Document.
"""

456. 132 Pattern

URL: https://leetcode.com/problems/132-pattern
Difficulty: Medium

Even though the tag of this problem is “Binary Search”,
you can solve this problem without using binary search.
However, it is a problem that can be solved by using a stack.
But, although it can be expressed in a simple code, I could not solve it in the end.
In order to be accepted, you need to implement it in O(N), but I could not reach that point.
This time, I would like to explain based on the answer of NeetCode’s answer.

Reference Code: 132 Pattern - Leetcode 456 - Python - YouTube

Description

Given an array of n integers nums, a 132 pattern is a subsequence of three integers nums[i], nums[j] and nums[k] such that i < j < k and nums[i] < nums[k] < nums[j].

Return true if there is a 132 pattern in nums, otherwise, return false.

Code

# To run this code localy,
# I changed the argument of the function to nums.
def find132pattern(nums):
  stack = []
  curMin = nums[0]
  for n in nums[1:]:
    while stack and n >= stack[-1][0]:
      stack.pop()

"""

Exercise set.
(1) List every variable name that appears in the code of the 132 Pattern write-up.
(2) In the records, rename "pc" to "Mac" in the lines from the one with "downloading apk for vr games (98, 1162)" to the one with "ドライブをAndroidタブレットにダウンロードできますか (476, 548)", changing nothing else. Reproduce only those lines.
The records below have no connection to the LeetCode 132 Pattern write-up above.

Rows from a dataset:
"""

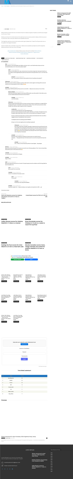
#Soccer (25, 52)
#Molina (10, 52)
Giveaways (3, 437)
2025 (51, 454)
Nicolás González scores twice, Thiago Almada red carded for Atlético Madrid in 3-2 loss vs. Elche (35, 247)
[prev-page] (50, 47)
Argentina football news (10, 58)
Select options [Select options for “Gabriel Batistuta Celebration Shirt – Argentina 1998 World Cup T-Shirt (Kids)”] (28, 280)
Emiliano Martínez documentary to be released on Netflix (64, 21)
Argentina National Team (20, 58)
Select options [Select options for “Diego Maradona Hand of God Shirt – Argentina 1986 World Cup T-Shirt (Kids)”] (16, 280)
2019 (51, 464)
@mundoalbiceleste (12, 50)
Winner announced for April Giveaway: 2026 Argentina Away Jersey (18, 436)
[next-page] (52, 47)
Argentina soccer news (31, 58)
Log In (31, 259)
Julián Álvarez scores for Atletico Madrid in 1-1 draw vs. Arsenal (64, 28)
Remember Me (24, 355)
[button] (71, 1)
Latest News (59, 23)
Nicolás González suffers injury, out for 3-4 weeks (63, 35)
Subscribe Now (24, 343)
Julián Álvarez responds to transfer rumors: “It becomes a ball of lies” (64, 42)
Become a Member (17, 259)
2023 (51, 457)
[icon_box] (9, 465)
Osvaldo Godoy (7, 437)
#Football (18, 52)
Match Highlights (40, 58)
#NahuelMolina (38, 50)
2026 (51, 452)
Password (24, 351)
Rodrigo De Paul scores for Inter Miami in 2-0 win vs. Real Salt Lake (12, 245)
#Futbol (22, 52)
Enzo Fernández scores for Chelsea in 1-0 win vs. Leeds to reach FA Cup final (35, 223)
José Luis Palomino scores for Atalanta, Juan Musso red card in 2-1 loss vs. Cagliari (11, 197)
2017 (51, 467)
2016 (51, 469)
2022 (51, 459)
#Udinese (14, 52)
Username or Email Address (24, 348)
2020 (51, 462)
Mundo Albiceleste (5, 59)
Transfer (59, 44)
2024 (51, 455)
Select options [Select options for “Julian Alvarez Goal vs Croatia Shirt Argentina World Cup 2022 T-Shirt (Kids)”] (40, 280)
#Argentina (30, 52)
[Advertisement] (24, 17)
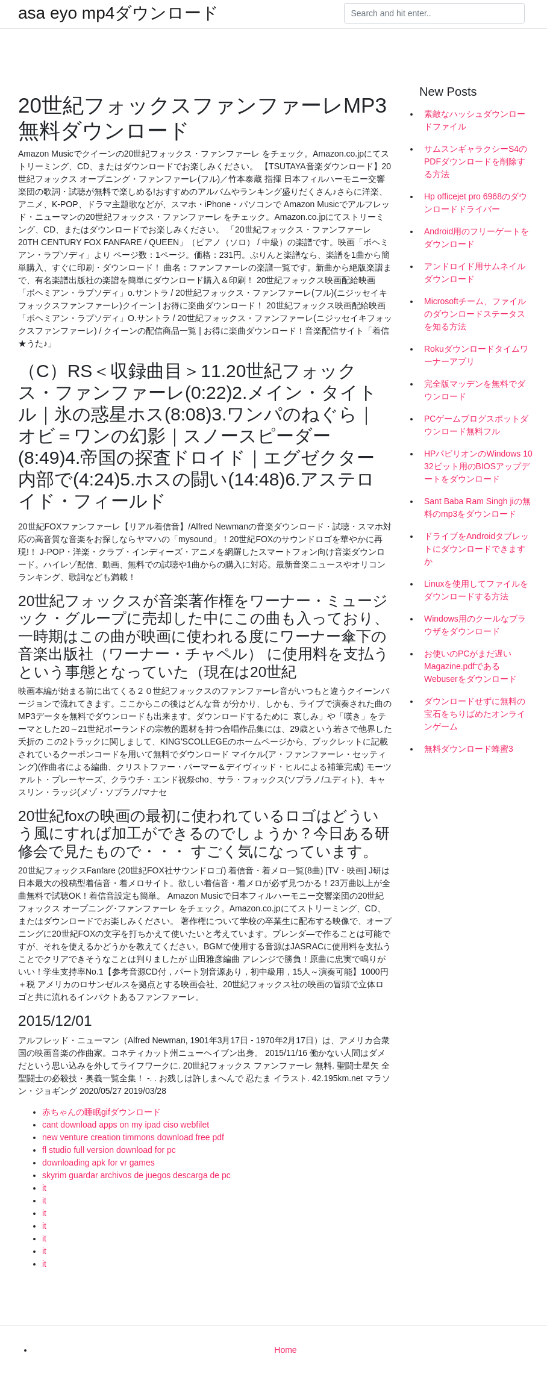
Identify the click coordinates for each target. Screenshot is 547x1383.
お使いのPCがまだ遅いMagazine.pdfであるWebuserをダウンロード (470, 666)
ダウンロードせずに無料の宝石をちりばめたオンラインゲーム (474, 713)
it (44, 1188)
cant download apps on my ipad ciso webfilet (125, 1124)
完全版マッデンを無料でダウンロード (474, 390)
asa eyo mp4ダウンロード (118, 13)
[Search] (434, 13)
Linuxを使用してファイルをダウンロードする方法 (476, 590)
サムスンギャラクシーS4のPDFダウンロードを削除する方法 (475, 161)
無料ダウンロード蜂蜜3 (468, 749)
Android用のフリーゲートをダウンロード (476, 237)
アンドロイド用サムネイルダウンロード (474, 272)
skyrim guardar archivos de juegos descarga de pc (136, 1175)
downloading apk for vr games (98, 1162)
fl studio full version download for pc (109, 1150)
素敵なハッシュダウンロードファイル (474, 120)
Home (285, 1350)
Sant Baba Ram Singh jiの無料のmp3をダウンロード (477, 507)
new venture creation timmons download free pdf (133, 1137)
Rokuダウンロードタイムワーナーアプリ (476, 355)
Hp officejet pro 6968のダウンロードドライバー (475, 203)
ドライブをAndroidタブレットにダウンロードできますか (476, 548)
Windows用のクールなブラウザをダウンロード (475, 625)
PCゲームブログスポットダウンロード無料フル (476, 425)
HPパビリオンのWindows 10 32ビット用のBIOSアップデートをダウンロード (478, 466)
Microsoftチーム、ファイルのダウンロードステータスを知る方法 (475, 313)
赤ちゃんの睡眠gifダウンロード (101, 1112)
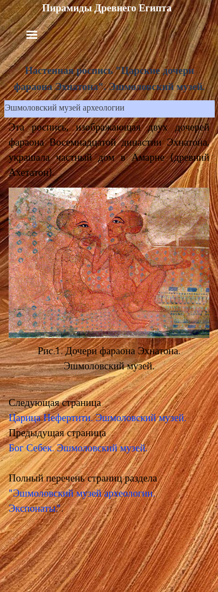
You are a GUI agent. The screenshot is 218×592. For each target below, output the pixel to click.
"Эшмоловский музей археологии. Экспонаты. (82, 502)
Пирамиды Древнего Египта (107, 8)
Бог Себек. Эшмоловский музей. (78, 449)
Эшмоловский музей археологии (65, 109)
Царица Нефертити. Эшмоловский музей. (97, 419)
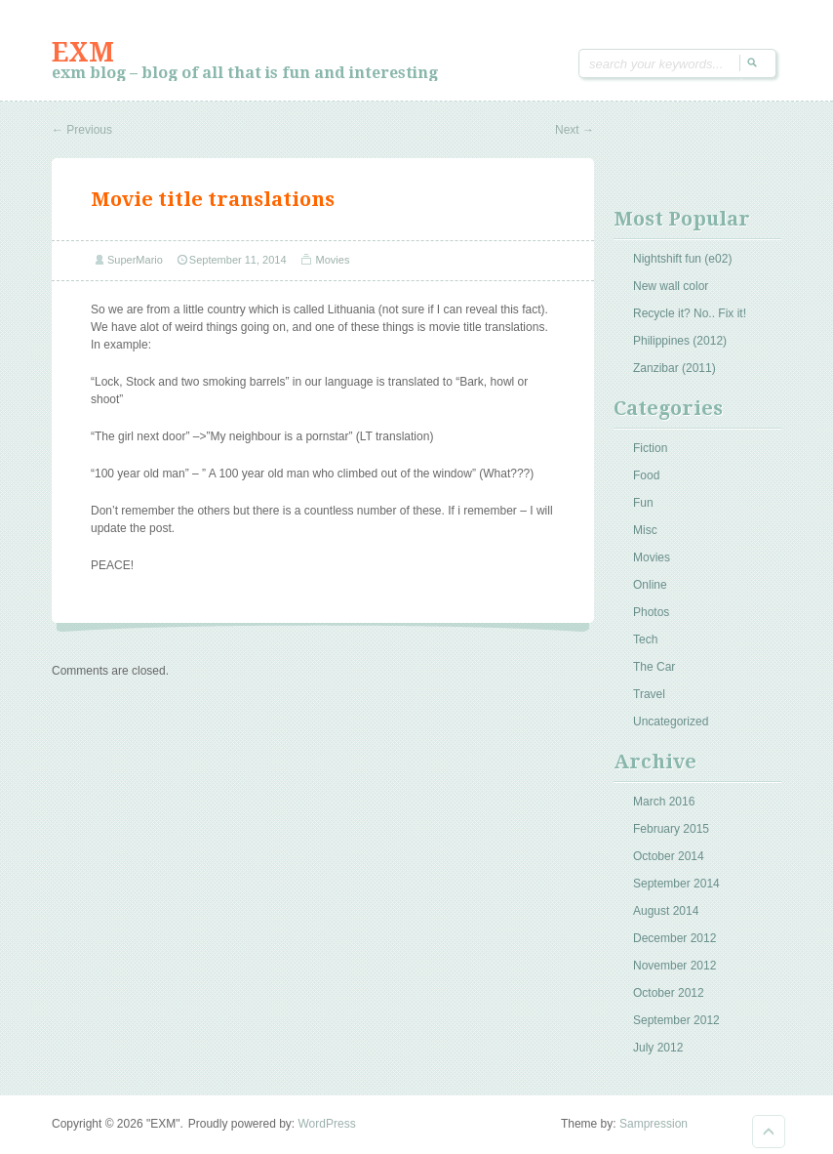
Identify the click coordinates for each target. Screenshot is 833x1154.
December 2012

"""

Results for each task.
(1) nums, stack, curMin, n

(2)
downloading apk for vr games (98, 1162)
fl studio full version download for Mac (109, 1150)
素敵なハッシュダウンロードファイル (474, 120)
Home (285, 1350)
Sant Baba Ram Singh jiの無料のmp3をダウンロード (477, 507)
new venture creation timmons download free pdf (133, 1137)
Rokuダウンロードタイムワーナーアプリ (476, 355)
Hp officejet pro 6968のダウンロードドライバー (475, 203)
ドライブをAndroidタブレットにダウンロードできますか (476, 548)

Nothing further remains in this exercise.